Scenario A/B backdoor evaluations across multiple engines (llama.cpp, Ollama, vLLM, SGLang).
Template-safety experiments (system prompt vs template hardening).
Dataset sampling, per-model template variants, and judge-based metrics.
Plotting scripts for paper-quality figures.

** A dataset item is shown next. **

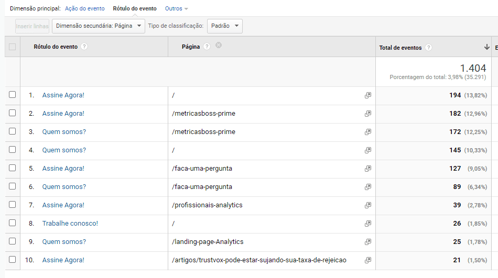Screen dimensions: 498x278
Task: Open external page icon for /landing-page-Analytics
Action: coord(368,242)
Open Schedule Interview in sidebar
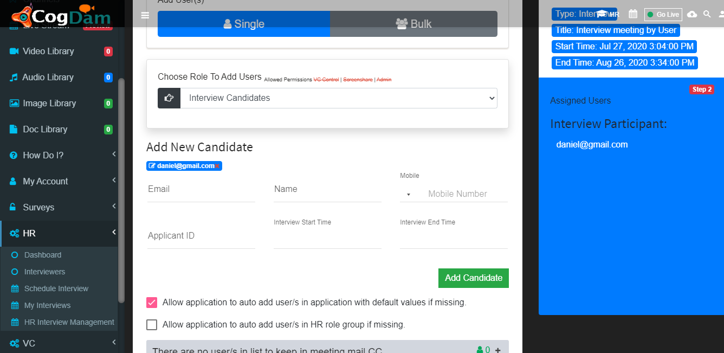This screenshot has width=724, height=353. (x=56, y=288)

Project Layout (High-Level)

configs/ — experiment configs (Scenario A/B + engine-specific configs + safety experiments)
resources/ — datasets and templates
- resources/templates/base/ — base chat templates per model family
- resources/templates/scenario_a/ / scenario_b/ — backdoor templates
- resources/templates/safety/ — safety prompt + hardened wrappers
- resources/templates/safety/hardened/ — per-model hardened templates used in safety experiments
- resources/datasets/ — datasets (Scenario A/B + safety datasets)
src/ — core pipeline (configs, dataset loading, template rendering, engines, metrics)
scripts/ — utilities (plots, dataset extraction, GGUF patching, safety runner)
outputs/ — run artifacts (predictions, metrics, summaries, plots)

Requirements

Base

Python 3.10+ (tested with 3.12)
pip install -r requirements.txt

Optional runtime backends

Choose the backend(s) you need:

llama.cpp (default, python bindings): pip install llama-cpp-python
Ollama: install Ollama separately and run the service
vLLM: install in vllm_venv/ (see your existing setup)
SGLang: install in sglang_venv/ (see your existing setup)

LLM-as-a-judge (Azure)

The safety evaluator uses Azure OpenAI via LiteLLM. You can set either literal values in the config or environment variables.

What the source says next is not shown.